→ EJERCICIO A: Enumera las modalidades de inmersión que aparecen como encabezados en el texto sobre las inmersiones lingüísticas, sin contar el título general.
→ EJERCICIO B: Prosigue el texto sobre las inmersiones lingüísticas a partir de su última frase.

→ TEXTO PARA ANALIZAR:
━━━━━━━━━━

INMERSIONES

INMERSIONES DE TARDE

INMERSIÓN DE FIN DE SEMANA

INMERSIÓN SEMANAL – (Sólo verano)

Las inmersiones con Laurais Arts son muy diferentes a las que puedan experimentar sus hijos en las organizadas por la escuela, el instituto e incluso los programas Erasmus en la Facultad.

Si se busca solamente la experiencia de ampliarle horizontes y vivir cosas nuevas y entrar en contacto con otras culturas…. estupendo. Pero en cuanto a aprender un idioma se refiere, son experiencias de inmersiones algo deficientes.

Esa necesidad y frustración de saber que sabes mucho inglés pero no sabes usarlo se la he visto yo a mucha gente con matrículas de honor en Filología Inglesa y también la he vivido yo personalmente con tres idiomas distintos. Y lo normal en esas situaciones no es querer separarse del grupo de españoles con el que van para aprender el idioma extranjero. No,… lo normal en esas situaciones es hacerse una piña inseparable con tus compatriotas. Así pues… lo que se dice aprender el otro idoma… aprenden lo justo y necesario para sobrevivir el día a día. Y a veces, no hace falta mucho. Yo he trabajado veranos enteros en Inglaterra y hablar inglés, lo que se dice hablar, no hablé mucho pues trabajaba con otros españoles, portugueses e italianos. Casi aprendí más portugues e italiano que inglés.

━━━━━━━━━━

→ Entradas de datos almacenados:
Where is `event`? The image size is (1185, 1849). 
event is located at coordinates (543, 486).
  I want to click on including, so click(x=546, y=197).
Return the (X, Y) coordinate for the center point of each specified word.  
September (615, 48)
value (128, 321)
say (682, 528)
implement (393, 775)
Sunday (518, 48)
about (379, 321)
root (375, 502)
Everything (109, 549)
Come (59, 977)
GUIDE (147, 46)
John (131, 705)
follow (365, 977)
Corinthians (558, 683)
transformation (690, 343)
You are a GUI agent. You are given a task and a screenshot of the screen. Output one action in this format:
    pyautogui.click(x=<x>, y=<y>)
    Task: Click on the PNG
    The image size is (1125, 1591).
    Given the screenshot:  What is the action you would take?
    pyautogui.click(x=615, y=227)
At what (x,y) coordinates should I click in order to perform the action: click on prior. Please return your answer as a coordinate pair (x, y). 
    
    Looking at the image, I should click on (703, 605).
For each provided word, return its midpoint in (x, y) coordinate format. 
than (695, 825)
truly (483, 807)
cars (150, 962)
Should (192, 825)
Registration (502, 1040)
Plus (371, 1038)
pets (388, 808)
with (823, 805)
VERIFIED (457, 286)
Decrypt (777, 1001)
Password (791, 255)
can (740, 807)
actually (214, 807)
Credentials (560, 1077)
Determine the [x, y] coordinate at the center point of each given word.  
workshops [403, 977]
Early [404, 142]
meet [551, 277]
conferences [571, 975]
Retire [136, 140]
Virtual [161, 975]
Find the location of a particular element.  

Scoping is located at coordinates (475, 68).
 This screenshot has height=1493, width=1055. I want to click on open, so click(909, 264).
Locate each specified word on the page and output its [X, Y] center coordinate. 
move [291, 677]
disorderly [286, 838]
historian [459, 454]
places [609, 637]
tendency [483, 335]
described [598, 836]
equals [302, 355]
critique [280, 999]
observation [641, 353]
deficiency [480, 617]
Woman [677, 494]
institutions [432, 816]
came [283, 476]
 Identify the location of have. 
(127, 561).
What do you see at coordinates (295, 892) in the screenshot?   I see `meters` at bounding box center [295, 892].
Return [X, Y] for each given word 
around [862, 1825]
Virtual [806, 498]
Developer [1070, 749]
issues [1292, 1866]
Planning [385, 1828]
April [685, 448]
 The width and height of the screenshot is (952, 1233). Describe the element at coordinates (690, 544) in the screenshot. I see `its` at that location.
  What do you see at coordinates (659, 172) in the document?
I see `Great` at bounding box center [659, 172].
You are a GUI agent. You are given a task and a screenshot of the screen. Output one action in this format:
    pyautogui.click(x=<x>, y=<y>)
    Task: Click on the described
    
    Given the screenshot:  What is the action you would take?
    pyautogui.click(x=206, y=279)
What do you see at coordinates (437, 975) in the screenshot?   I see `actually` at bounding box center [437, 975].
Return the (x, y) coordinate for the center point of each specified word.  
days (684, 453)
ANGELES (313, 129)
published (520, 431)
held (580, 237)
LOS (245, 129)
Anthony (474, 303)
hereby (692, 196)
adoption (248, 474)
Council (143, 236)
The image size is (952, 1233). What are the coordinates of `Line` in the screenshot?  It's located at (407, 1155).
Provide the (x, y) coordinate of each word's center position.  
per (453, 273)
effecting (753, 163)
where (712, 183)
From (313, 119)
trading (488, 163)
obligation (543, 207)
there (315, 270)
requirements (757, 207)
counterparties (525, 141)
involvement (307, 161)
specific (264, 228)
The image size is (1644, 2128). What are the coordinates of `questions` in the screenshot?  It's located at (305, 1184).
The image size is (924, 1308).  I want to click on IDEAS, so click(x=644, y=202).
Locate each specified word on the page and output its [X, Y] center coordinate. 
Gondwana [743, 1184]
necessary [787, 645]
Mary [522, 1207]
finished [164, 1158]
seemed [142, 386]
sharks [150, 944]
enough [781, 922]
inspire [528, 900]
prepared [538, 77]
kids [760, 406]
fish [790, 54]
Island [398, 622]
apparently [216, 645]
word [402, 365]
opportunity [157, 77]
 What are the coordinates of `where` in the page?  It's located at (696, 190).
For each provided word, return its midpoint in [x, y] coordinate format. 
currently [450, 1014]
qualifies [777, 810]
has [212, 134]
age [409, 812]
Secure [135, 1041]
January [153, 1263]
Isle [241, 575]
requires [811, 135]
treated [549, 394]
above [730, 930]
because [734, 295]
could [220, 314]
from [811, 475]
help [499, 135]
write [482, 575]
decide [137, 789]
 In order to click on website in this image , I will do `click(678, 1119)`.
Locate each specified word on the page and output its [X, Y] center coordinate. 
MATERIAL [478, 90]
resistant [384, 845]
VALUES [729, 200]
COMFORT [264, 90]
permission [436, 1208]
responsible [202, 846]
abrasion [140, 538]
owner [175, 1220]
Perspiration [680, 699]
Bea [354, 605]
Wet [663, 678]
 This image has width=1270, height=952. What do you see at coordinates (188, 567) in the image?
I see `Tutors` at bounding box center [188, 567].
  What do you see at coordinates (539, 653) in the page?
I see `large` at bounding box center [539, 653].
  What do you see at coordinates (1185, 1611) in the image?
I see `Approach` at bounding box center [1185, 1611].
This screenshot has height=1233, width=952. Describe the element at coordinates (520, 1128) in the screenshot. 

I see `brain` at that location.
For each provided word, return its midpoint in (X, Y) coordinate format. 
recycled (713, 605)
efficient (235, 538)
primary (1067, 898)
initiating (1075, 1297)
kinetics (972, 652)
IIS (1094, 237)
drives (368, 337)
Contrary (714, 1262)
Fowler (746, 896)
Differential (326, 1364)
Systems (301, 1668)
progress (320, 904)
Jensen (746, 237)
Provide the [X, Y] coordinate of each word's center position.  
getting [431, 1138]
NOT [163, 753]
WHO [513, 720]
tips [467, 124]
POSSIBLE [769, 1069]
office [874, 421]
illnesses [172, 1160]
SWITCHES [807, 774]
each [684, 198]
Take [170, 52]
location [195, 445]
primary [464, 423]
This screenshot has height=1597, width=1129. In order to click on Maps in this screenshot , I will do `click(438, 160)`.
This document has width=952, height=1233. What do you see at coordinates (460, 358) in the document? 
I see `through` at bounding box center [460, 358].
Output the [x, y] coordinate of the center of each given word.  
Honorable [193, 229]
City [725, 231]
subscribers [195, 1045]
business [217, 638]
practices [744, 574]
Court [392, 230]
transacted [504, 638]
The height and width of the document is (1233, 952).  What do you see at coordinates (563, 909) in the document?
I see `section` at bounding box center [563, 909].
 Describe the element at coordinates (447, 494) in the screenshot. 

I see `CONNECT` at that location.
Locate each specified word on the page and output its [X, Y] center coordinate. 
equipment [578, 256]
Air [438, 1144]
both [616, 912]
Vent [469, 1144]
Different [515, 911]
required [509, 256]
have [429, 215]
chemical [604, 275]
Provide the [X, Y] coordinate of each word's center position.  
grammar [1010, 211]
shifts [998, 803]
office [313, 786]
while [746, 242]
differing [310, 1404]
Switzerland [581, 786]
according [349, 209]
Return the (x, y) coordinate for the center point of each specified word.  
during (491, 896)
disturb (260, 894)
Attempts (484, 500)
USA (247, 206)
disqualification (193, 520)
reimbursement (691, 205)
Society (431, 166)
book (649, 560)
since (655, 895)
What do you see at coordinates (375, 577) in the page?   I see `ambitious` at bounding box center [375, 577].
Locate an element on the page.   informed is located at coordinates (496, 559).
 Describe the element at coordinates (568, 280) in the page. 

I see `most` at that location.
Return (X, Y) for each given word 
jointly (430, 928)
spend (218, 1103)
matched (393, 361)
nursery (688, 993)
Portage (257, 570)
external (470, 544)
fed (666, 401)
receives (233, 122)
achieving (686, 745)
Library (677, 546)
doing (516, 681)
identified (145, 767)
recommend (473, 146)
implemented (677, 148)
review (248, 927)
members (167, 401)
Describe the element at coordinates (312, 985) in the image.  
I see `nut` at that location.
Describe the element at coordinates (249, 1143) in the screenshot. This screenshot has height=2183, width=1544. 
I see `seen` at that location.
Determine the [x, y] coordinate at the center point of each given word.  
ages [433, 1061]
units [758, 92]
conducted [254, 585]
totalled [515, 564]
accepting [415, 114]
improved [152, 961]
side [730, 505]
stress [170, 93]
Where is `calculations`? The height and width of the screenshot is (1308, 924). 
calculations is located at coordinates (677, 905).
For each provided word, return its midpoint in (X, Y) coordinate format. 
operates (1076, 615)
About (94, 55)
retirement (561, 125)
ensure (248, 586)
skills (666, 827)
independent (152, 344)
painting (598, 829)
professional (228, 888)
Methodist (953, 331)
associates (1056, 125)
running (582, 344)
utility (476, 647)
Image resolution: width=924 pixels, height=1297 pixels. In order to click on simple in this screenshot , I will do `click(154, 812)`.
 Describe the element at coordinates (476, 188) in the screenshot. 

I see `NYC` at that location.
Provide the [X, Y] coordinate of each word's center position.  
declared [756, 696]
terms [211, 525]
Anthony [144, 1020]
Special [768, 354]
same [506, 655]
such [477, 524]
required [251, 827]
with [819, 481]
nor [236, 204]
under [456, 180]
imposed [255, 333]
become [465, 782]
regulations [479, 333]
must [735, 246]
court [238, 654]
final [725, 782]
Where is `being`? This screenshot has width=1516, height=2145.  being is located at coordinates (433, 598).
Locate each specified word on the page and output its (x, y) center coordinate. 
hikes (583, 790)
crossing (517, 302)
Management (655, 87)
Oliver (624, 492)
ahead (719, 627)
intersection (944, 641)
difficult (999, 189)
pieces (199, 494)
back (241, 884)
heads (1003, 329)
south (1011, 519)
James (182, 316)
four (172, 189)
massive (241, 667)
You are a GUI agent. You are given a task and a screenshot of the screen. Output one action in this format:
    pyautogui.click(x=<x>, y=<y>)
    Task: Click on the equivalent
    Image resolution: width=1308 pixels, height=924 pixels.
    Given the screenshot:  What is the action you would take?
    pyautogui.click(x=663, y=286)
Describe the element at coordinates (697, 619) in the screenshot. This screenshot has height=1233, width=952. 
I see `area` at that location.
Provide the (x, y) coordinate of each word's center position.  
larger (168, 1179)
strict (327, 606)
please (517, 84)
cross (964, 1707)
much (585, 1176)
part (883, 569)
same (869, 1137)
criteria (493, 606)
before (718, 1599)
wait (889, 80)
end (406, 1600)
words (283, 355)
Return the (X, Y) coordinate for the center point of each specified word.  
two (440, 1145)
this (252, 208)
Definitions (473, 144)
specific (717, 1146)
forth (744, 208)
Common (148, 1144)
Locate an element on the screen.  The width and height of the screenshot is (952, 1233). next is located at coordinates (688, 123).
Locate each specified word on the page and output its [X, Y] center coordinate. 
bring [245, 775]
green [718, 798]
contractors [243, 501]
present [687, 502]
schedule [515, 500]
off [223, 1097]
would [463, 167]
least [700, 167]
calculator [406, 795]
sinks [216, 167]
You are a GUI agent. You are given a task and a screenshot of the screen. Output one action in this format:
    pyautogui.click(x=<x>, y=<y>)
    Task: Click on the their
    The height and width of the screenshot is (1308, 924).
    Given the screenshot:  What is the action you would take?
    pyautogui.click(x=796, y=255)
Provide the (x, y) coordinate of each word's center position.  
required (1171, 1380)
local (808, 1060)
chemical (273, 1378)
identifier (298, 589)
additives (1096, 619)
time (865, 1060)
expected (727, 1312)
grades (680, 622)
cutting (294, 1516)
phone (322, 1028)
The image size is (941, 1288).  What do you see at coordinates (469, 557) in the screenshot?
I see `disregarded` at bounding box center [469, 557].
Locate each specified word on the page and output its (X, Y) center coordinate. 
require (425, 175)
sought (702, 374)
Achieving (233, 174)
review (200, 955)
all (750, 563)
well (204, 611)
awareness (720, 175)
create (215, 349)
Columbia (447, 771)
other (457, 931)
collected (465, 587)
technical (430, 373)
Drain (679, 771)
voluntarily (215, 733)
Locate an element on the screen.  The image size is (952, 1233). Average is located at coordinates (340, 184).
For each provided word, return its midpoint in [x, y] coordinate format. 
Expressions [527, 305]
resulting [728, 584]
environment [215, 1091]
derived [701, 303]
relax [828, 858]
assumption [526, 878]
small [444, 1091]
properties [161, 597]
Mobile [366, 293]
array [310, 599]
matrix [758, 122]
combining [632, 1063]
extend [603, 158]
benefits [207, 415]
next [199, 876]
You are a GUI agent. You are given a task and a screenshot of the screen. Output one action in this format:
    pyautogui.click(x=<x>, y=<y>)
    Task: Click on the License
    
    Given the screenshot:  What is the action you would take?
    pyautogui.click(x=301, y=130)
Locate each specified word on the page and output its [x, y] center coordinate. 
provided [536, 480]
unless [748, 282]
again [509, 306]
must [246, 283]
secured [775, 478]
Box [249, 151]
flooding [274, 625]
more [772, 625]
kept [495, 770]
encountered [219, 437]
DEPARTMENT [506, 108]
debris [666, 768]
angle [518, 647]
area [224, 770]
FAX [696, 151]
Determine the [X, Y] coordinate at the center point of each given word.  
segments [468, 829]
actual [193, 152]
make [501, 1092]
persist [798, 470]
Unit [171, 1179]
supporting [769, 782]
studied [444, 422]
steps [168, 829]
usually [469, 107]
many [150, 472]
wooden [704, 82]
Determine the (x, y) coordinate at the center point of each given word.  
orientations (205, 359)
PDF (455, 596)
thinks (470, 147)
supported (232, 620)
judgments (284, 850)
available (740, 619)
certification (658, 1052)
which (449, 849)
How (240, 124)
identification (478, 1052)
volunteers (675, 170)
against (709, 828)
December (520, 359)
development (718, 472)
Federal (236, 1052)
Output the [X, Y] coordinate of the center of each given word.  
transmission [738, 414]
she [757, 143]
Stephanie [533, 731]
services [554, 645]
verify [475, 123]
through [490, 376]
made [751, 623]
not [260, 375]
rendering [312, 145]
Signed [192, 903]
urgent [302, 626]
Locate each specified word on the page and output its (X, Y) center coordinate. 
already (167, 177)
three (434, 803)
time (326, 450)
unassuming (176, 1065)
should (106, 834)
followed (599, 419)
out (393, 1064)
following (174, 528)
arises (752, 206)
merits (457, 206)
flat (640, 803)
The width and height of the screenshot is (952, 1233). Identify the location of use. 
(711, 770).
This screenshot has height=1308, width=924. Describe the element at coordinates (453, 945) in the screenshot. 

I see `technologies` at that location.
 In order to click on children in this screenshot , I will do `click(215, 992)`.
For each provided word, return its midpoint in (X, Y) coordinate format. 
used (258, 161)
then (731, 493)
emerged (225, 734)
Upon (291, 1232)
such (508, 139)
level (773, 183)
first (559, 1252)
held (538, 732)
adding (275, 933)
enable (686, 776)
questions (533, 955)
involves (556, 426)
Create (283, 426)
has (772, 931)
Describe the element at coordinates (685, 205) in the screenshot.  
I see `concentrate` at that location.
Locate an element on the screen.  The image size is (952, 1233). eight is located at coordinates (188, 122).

━━━━━━━━━━

→ RESPUESTA A:
- Inmersiones de tarde
- Inmersión de fin de semana
- Inmersión semanal (sólo verano)

→ RESPUESTA B:
Con nosotros… al ser una familia angloparlante en el hogar.. a ellos no les queda más remedio que hablar inglés. Pero aparte, tienen la facilidad de que si no saben cómo decir algo en inglés… no tienen que temer pues se pueden hacer entender en español y nosotros se lo repetiremos en inglés las veces que haga falta hasta que les salga natural decirlo en inglés. A veces establecemos penalizaciones como pagar dinero si hablan en español. Obviamente el dinero lo gastamos en algo que queramos todos o se lo devolveremos al final.

Pero cuando no les quede más remedio que pensar en inglés más de 20 horas seguidas no les va a quedar más remedio que hacerlo. Y así lo harán.

Así sucedió con mi último alumno que vino dos semanas inmerso y acabó hablándole inglés hasta la administradora de la Lotería local ¡y sin darse cuenta que lo estaba haciendo!. Habíamos conseguido en menos de tres días que cambiase el chip y se instalase el chip inglés.